The power supply I use is built in the following manner.  The ideas  
are based on fairly well known circuit ideas (I public domained one circuit 
diagram in 1981). This is not a balanced working model. It's a prototype 
for exploring solid state supplies since it does many things under different 
circumstances:

A 555 chip drives a power NPN. Frequency range approx 500hz-1khz.
The duty cycle (non-diode version) prefers the high stage as small as 
possible but can tolerate it the other way as well.  I have a pot 
that fine adjusts the high pulse and a larger pot on the second stage.  I drive a small 
(5W is a good starting point) audio speaker transformer (can you get 
these anymore?) hooked up in reverse i.e.  the thin coil (which is usually 
just 1 turn). Switching is from ground (the reverse works as well).  You can get 
quite a wallop using a car ignition coil instead but you should trade 
your transistor up to a horizontal frequency power NPN.  At that 
point you may as well also start playing with higher frequencies and 
flyback coils.

I see the above as pulsating DC causing an AC output by virtue of the 
harmonics that are generated (somewhat similar to a Tesla coil). But this 
area is not my strong point. Perhaps Tom and/or Telford could comment.

---

--- DIRECTIVES ---
1. Translate the sentence "But this area is not my strong point." from the power supply description into Spanish.
2. Write a short continuation of the power supply description, starting after its final sentence.

--- MATERIAL SUPPLIED ---

---

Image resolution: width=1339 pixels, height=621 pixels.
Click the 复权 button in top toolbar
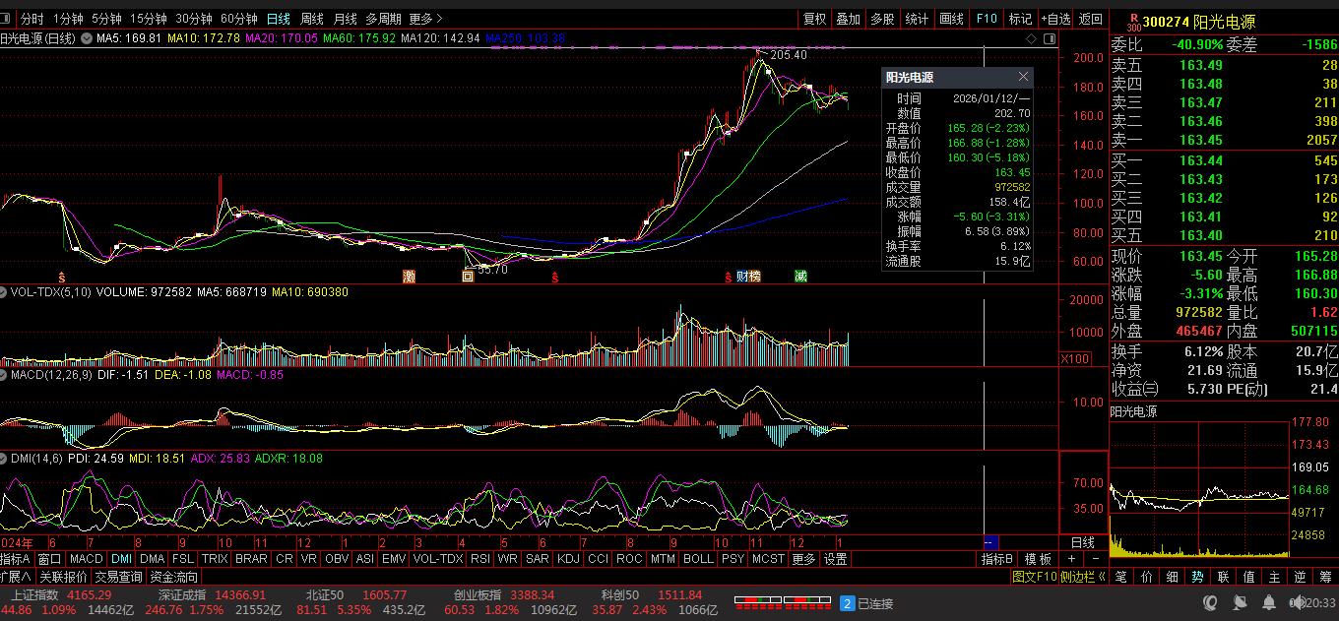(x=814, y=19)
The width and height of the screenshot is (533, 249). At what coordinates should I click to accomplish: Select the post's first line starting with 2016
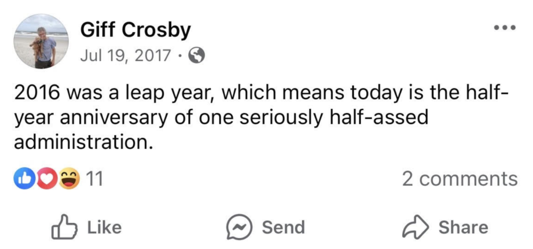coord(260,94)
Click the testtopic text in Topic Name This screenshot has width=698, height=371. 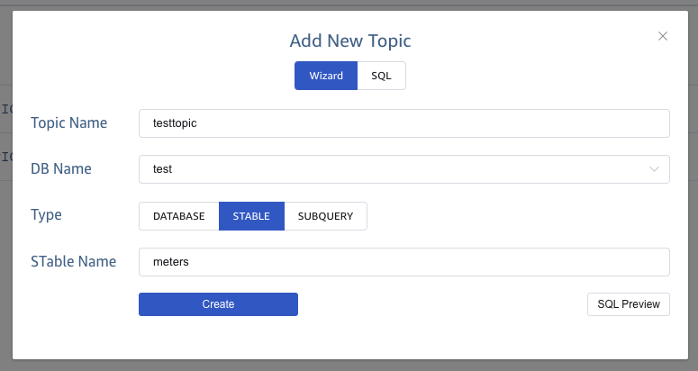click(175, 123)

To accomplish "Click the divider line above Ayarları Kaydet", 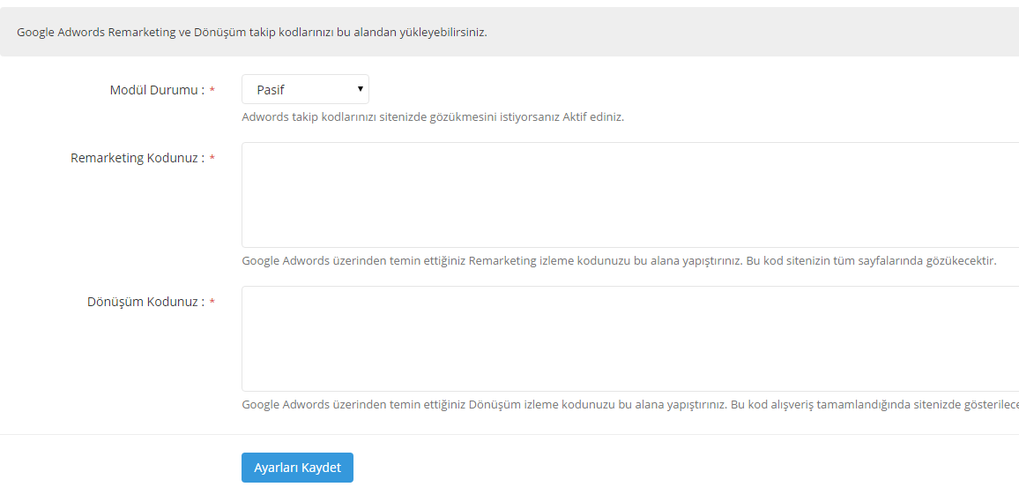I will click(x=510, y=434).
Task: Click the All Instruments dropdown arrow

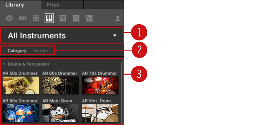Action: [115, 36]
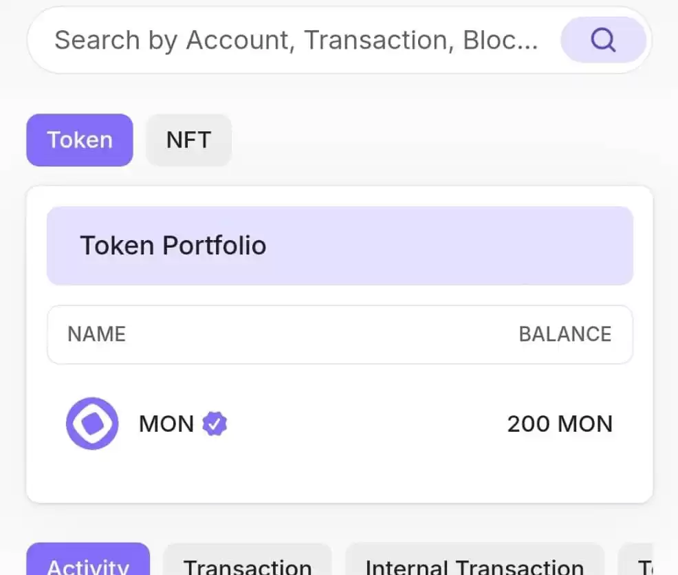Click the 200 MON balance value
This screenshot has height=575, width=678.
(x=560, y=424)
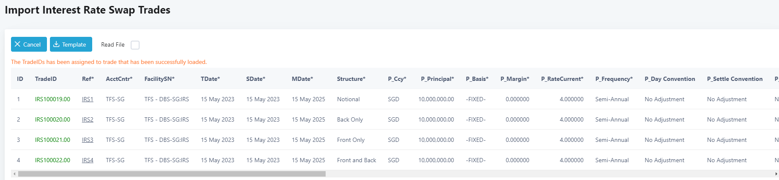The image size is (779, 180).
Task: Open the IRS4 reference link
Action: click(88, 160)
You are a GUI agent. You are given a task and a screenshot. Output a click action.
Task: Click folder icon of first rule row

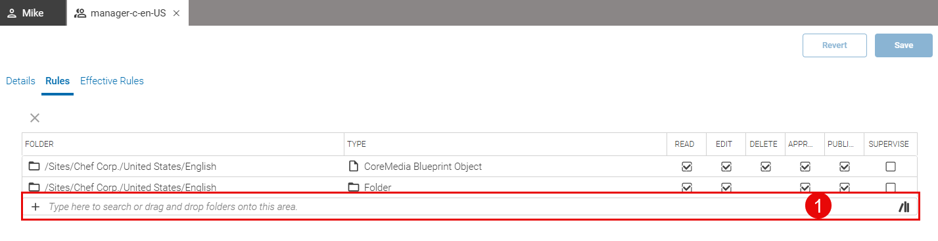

---

--- EXERCISE RESULTS ---
1. Pero esta área no es mi punto fuerte.

2.
Anyway, monkey around with the controls - and this is one way to
 get jelly beans (particularly in small diameter tubes.)


Kenny



> On Wed, 17 Apr 1996 Kenny@NeonShop.com wrote:
> 
> > Whew! Jelly Beans can get complicated sometimes.
> > I just figured we had a resonant circuit causing standing waves. 
> > I've created jelly beans using middle audible frequencies 500hz-1khz 
> > and can get them to flow one way or another by varying the duty 
> > cycle.
> 
> Interesting!  Dan mentioned that attempts have been made to produce
> jellybean-based neon chase effects, but the tube characteristics drift
> too much to make this reliable.  Anyone have experience with this?  If
> there was a great demand for a neon chaser, it might not be impossible to
> add some sort of feedback to a high frequency supply to stabilize the
> motion effects.
> 
> "jellybeans" appear in DC Geisler tubes in the form of the "striated
> column", the discharge that fills the main part of the tube.  I played
> with them in a 1in diameter tube.  They appeared as a stack of disks, like
> evenly spaced glowing quarters.
> 
> I suspect that the main discharge in any gas tube is always composed of
> jellybeans, but the AC voltage sweeps them back and forth so fast that
> they aren't perceptable by humans.  Unless those humans sweep their eyes
> rapidly back and forth, whack themselves repeatedly upside their heads, or
> mount their gas tubes on motorized rotors and light them through slip ring
> connections.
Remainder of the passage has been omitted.